ENTRIES SHOWN section start

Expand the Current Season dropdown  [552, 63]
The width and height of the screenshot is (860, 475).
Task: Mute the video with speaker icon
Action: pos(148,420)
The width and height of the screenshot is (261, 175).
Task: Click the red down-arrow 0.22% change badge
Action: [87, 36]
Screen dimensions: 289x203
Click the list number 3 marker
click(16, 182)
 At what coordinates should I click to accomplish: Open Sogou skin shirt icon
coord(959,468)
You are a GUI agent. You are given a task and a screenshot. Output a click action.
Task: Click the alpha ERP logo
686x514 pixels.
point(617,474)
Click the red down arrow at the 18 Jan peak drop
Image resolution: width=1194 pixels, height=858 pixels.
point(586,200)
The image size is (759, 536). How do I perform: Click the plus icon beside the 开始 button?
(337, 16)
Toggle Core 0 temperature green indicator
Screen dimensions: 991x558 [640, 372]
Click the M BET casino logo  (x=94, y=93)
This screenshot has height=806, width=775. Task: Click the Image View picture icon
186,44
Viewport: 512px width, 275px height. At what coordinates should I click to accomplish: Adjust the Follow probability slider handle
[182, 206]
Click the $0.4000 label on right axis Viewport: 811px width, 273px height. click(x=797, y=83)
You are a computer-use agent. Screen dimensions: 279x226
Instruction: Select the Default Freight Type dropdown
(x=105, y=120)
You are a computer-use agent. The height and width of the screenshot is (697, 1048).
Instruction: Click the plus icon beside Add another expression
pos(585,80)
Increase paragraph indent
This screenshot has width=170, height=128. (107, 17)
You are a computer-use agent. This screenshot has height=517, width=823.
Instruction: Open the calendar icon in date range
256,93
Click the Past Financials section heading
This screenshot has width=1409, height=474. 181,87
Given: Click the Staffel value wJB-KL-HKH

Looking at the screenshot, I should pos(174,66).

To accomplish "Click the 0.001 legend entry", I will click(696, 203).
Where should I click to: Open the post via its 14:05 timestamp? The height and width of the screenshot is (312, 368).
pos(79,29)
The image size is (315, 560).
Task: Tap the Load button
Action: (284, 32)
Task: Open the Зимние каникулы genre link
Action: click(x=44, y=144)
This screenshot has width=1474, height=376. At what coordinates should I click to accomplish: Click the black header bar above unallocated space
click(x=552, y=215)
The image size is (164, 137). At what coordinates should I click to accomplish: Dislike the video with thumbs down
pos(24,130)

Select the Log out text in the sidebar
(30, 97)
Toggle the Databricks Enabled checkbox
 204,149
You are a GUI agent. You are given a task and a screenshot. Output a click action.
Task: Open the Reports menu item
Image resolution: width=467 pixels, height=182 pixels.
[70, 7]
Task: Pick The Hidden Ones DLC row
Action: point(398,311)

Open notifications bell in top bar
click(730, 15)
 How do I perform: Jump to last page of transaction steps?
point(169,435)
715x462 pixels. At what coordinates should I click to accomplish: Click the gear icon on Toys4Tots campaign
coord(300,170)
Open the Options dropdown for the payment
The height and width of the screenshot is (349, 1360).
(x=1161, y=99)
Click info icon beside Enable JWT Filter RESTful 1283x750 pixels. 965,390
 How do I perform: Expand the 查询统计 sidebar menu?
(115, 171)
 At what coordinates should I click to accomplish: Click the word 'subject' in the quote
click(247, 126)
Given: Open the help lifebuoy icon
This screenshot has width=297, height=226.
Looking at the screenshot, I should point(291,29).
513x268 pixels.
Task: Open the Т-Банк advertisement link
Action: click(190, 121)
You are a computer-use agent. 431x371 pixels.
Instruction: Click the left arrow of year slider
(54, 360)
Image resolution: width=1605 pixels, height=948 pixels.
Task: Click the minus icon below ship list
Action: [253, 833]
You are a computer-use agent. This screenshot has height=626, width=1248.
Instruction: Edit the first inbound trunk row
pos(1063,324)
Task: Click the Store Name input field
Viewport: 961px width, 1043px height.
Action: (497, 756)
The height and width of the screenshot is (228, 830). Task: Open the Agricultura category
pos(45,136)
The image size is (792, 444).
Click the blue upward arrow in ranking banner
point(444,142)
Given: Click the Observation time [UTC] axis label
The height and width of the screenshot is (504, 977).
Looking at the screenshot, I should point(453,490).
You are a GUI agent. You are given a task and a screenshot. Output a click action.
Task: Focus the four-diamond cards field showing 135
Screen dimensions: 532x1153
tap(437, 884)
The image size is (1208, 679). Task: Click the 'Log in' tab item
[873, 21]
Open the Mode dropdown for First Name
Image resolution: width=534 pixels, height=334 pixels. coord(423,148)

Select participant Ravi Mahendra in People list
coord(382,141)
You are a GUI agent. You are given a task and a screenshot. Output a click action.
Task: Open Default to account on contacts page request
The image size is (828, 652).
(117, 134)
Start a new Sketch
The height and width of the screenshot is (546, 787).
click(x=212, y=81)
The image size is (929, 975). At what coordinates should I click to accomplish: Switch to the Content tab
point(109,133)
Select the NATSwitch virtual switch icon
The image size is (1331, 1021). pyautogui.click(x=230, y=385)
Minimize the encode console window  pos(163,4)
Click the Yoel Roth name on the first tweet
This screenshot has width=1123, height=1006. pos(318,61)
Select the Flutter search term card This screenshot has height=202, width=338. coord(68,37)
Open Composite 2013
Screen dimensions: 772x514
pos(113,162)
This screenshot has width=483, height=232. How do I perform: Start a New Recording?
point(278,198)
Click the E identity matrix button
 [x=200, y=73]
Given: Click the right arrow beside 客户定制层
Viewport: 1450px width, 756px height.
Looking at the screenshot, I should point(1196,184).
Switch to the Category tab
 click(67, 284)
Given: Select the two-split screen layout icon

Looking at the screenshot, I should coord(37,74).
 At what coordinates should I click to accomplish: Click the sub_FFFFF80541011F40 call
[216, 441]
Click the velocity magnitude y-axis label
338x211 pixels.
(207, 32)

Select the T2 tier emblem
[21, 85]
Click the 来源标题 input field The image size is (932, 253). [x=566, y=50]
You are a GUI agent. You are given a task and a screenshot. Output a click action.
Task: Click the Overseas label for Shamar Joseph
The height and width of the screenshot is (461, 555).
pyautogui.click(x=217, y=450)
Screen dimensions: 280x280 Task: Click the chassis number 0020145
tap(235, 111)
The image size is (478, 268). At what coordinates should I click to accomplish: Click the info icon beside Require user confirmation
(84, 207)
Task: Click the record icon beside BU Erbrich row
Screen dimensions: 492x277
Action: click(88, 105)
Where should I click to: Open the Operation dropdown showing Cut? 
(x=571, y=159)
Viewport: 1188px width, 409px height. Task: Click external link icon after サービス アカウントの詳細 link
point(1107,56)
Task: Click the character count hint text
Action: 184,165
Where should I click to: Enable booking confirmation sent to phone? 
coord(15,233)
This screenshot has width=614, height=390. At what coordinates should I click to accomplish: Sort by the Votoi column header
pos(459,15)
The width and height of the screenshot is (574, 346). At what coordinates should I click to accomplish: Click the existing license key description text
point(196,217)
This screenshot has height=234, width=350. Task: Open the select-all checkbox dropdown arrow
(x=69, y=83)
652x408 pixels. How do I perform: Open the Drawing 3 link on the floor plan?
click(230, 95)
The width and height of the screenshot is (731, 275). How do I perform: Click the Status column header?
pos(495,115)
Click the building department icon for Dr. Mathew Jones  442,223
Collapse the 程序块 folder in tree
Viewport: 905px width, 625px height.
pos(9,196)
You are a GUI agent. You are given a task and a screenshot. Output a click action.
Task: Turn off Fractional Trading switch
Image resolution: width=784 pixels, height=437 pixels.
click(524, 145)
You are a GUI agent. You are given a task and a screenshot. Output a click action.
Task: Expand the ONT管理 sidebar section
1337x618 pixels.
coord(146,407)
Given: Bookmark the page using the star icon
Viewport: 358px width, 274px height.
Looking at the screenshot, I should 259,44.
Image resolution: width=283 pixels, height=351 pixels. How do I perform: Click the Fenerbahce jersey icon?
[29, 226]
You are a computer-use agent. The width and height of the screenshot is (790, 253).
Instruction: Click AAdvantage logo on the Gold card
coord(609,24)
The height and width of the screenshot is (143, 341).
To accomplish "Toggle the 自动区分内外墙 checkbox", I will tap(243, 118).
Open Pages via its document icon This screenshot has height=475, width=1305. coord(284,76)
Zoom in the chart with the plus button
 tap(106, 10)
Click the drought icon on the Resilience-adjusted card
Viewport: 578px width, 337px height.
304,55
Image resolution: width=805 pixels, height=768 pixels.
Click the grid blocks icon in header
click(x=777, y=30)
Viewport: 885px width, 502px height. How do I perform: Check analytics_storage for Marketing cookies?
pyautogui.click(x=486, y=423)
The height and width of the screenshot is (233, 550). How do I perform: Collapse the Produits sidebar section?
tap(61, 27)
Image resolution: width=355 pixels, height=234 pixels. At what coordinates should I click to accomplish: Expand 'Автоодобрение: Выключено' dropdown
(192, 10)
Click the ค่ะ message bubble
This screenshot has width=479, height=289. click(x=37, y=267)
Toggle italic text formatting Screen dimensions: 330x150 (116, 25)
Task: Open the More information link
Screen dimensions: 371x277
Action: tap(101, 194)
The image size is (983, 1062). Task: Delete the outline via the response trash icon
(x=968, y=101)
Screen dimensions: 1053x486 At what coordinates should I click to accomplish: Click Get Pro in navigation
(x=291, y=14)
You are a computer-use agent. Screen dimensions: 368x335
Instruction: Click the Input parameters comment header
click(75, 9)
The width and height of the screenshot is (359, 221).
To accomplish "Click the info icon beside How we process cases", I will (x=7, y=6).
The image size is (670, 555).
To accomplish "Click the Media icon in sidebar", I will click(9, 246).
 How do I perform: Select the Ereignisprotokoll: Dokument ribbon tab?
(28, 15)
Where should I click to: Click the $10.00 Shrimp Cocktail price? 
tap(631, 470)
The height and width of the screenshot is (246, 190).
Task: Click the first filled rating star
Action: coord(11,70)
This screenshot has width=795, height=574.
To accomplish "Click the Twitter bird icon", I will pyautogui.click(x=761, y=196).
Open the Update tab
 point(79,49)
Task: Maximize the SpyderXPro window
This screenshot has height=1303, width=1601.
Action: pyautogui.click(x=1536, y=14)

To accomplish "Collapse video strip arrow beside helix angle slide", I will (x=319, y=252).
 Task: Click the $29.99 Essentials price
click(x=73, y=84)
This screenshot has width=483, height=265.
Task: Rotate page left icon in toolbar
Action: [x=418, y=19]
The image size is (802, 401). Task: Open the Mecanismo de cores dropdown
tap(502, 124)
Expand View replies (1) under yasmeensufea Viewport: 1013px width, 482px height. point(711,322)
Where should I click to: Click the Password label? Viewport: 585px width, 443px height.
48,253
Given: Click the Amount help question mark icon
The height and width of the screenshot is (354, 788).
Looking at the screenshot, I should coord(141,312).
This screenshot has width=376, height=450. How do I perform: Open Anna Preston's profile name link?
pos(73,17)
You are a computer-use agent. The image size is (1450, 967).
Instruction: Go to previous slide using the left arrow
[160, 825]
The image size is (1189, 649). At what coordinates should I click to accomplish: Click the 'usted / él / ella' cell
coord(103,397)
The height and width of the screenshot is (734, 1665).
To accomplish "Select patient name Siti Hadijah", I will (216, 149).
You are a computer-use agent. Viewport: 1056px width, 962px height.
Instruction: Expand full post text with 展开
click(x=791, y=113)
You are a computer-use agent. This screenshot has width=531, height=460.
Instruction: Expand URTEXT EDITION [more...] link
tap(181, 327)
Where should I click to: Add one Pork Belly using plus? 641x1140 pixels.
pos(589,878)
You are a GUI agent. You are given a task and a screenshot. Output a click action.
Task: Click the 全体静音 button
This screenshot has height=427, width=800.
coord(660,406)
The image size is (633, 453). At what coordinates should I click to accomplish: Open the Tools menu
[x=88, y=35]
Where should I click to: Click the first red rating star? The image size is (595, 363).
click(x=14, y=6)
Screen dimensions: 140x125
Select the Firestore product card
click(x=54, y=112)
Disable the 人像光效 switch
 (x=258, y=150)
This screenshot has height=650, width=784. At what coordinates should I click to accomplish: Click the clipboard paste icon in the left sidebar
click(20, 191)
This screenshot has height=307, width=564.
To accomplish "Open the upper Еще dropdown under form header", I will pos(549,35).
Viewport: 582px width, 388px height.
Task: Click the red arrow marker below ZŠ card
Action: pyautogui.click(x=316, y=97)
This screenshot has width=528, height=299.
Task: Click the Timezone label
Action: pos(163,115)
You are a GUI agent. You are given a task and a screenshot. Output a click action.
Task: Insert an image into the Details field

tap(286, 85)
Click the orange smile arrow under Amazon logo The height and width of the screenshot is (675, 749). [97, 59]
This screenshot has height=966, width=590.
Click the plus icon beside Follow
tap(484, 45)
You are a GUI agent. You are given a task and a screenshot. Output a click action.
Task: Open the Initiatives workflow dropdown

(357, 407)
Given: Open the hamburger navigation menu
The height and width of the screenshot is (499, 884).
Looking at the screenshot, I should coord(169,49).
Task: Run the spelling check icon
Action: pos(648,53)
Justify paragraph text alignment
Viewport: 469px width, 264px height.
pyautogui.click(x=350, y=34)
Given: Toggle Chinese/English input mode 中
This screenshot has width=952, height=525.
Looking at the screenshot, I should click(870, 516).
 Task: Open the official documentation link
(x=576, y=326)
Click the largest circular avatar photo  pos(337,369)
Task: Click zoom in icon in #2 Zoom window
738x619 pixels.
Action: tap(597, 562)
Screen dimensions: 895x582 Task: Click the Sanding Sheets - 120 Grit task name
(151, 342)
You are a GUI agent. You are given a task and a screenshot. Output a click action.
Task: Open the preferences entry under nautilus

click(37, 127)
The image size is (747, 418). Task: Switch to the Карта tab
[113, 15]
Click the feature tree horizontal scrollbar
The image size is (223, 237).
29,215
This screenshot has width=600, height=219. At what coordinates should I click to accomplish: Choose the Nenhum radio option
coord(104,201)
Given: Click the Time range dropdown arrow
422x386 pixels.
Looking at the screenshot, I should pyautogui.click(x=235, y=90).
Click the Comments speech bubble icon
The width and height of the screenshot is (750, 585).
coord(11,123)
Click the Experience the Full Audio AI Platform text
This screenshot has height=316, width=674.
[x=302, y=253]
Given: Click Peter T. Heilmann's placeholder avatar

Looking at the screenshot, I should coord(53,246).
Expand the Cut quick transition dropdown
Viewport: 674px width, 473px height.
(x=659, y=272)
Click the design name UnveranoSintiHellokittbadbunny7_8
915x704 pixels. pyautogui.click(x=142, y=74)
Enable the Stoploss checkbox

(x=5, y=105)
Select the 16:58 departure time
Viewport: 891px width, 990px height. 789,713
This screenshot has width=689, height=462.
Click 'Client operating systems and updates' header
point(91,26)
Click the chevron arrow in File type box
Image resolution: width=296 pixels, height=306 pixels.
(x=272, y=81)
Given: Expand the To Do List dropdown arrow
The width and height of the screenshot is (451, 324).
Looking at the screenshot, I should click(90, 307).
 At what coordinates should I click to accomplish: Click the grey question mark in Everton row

ENTRIES SHOWN section end

> **DIRECTIONS**: Wherever the string "computer" appears in the entries above, return the line it appears on.

> **REPLY TO THE EXERCISE**:
You are a computer-use agent. Screen dimensions: 279x226
You are a computer-use agent. The height and width of the screenshot is (697, 1048).
You are a computer-use agent. This screenshot has height=517, width=823.
You are a computer-use agent. 431x371 pixels.
You are a computer-use agent. This screenshot has height=626, width=1248.
You are a computer-use agent. The width and height of the screenshot is (790, 253).
You are a computer-use agent. Screen dimensions: 368x335
You are a computer-use agent. The image size is (1450, 967).
You are a computer-use agent. Viewport: 1056px width, 962px height.
You are a computer-use agent. This screenshot has width=531, height=460.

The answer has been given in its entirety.